This first primary is another key to securing the Republican Party nomination to run against Barack Obama for the US presidency.
The New Hampshire verdict is crucial, to position the contenders for the rest of their campaigns, ahead of the South Carolina showdown on January 21.
Dean Spilotes, a political analyst at New Hampshire University, said: “We’re a small state, about a million people in population total. It’s an opportunity for the candidates to really get out and meet citizens rather than rely primarily on campaign ads or fundraising, or other types or ways of campaigning, so there’s a real tradition here of retail politics and of testing the candidates face to face.”

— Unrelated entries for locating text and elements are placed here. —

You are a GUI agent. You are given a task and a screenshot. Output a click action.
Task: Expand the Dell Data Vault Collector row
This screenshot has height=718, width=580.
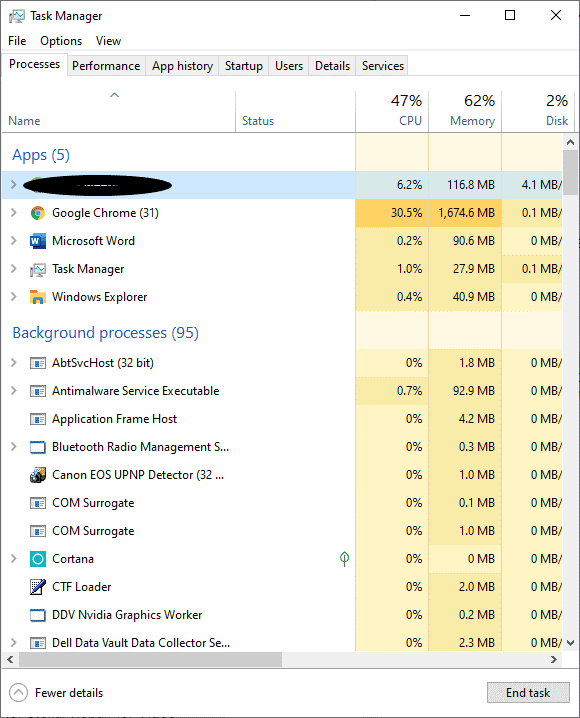point(14,642)
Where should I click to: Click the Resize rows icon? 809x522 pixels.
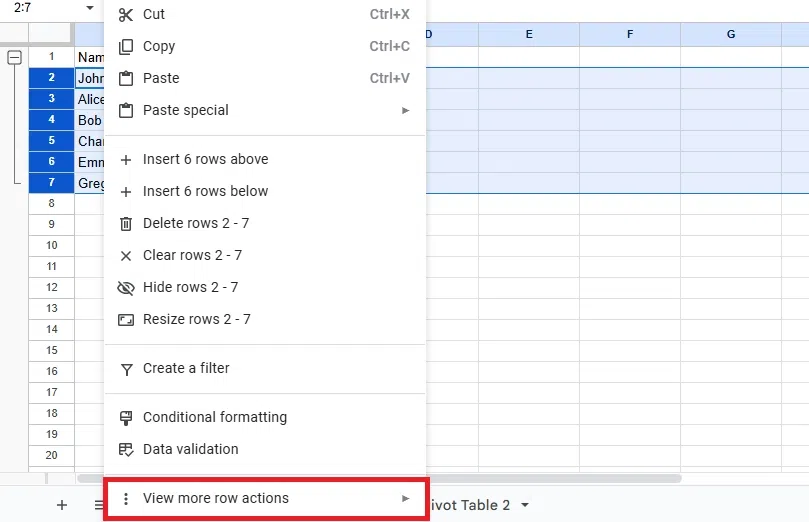tap(125, 320)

Ron Paul, the Congressman for Texas, has been tipped as the best prospect to place second in the competition. He came in third in Iowa but he counts on making it to South Carolina riding high. While they are making nice with the voters, all the men running for the party’s winning ticket are under pressure from the others.
Former Senator from Pennsylvania Rick Santorum’s strong finish in Iowa is not expected to do as well in New Hampshire. If weak support here is confirmed, it could spike his presidential ambitions for good. The reason he and his rivals are this pumped up is that the number two place is considered decisive.
Republican strategist Michael Dennehy said: “If someone surprises, if someone comes in a strong second place then, as it was for Rick Santorum in Iowa, it is a perceived victory and will built a huge momentum for that candidate going onto South Carolina and other primary states. It’s really… second place becomes the gold medal in New Hampshire.”
Widely seen as the most electable – the Republicans’ best chance of unseating Obama – Romney has nevertheless been the focus of a lot of unfavourable finger-pointing by his rivals for the nomination. They have been running far more negative advertisements against him than against the Democratic incumbent.
If Romney does clinch South Carolina they will be hoping he bears the criticism without a grudge.